┌──

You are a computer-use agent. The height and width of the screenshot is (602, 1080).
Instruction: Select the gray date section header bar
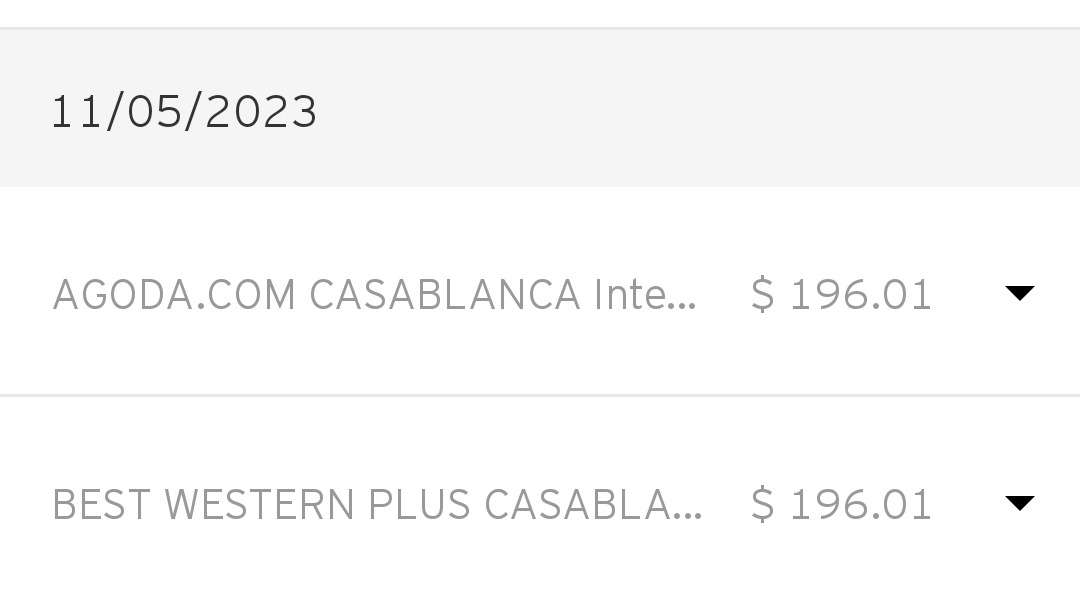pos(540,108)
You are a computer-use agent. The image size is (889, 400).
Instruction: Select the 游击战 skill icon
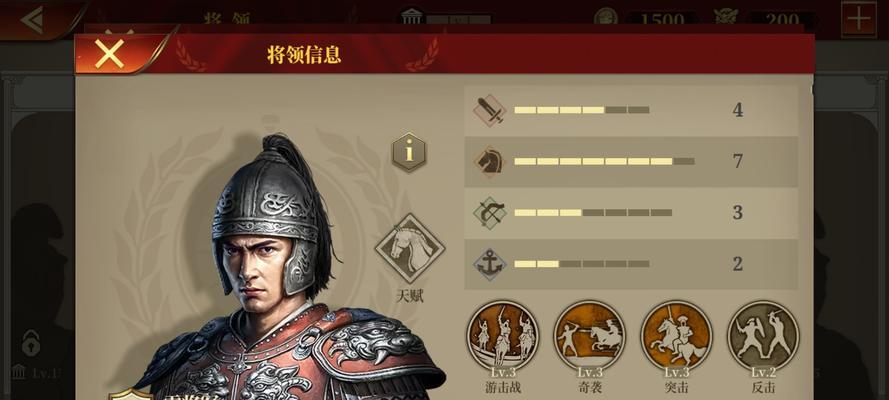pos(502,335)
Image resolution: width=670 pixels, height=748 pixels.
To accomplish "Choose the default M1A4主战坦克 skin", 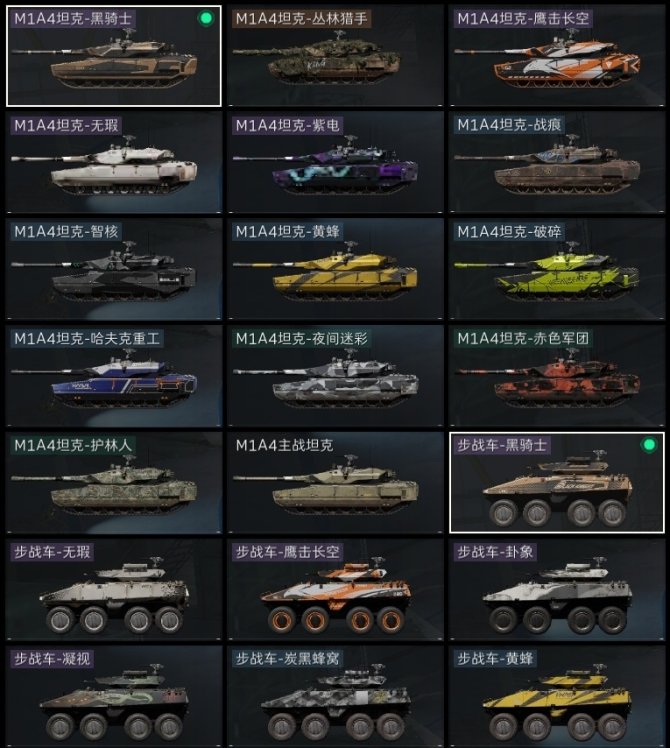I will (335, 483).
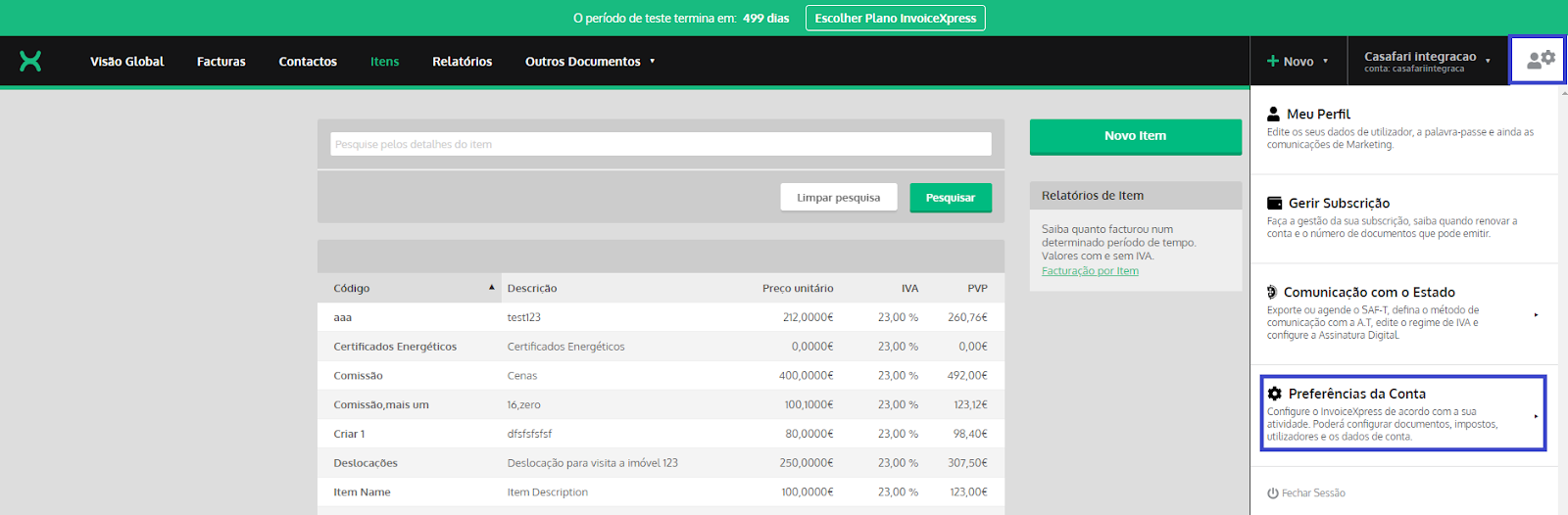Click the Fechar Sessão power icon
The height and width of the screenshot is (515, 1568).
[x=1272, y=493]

└──

## WORK TASK
After locating "You are a computer-use agent. The image" and "Image resolution: width=670" in the records above, return exactly the line holding each one and every line between them; leave out the pictures.

## FINISHED EXERCISE
You are a computer-use agent. The image size is (889, 400).
Instruction: Select the 游击战 skill icon
pos(502,335)
Image resolution: width=670 pixels, height=748 pixels.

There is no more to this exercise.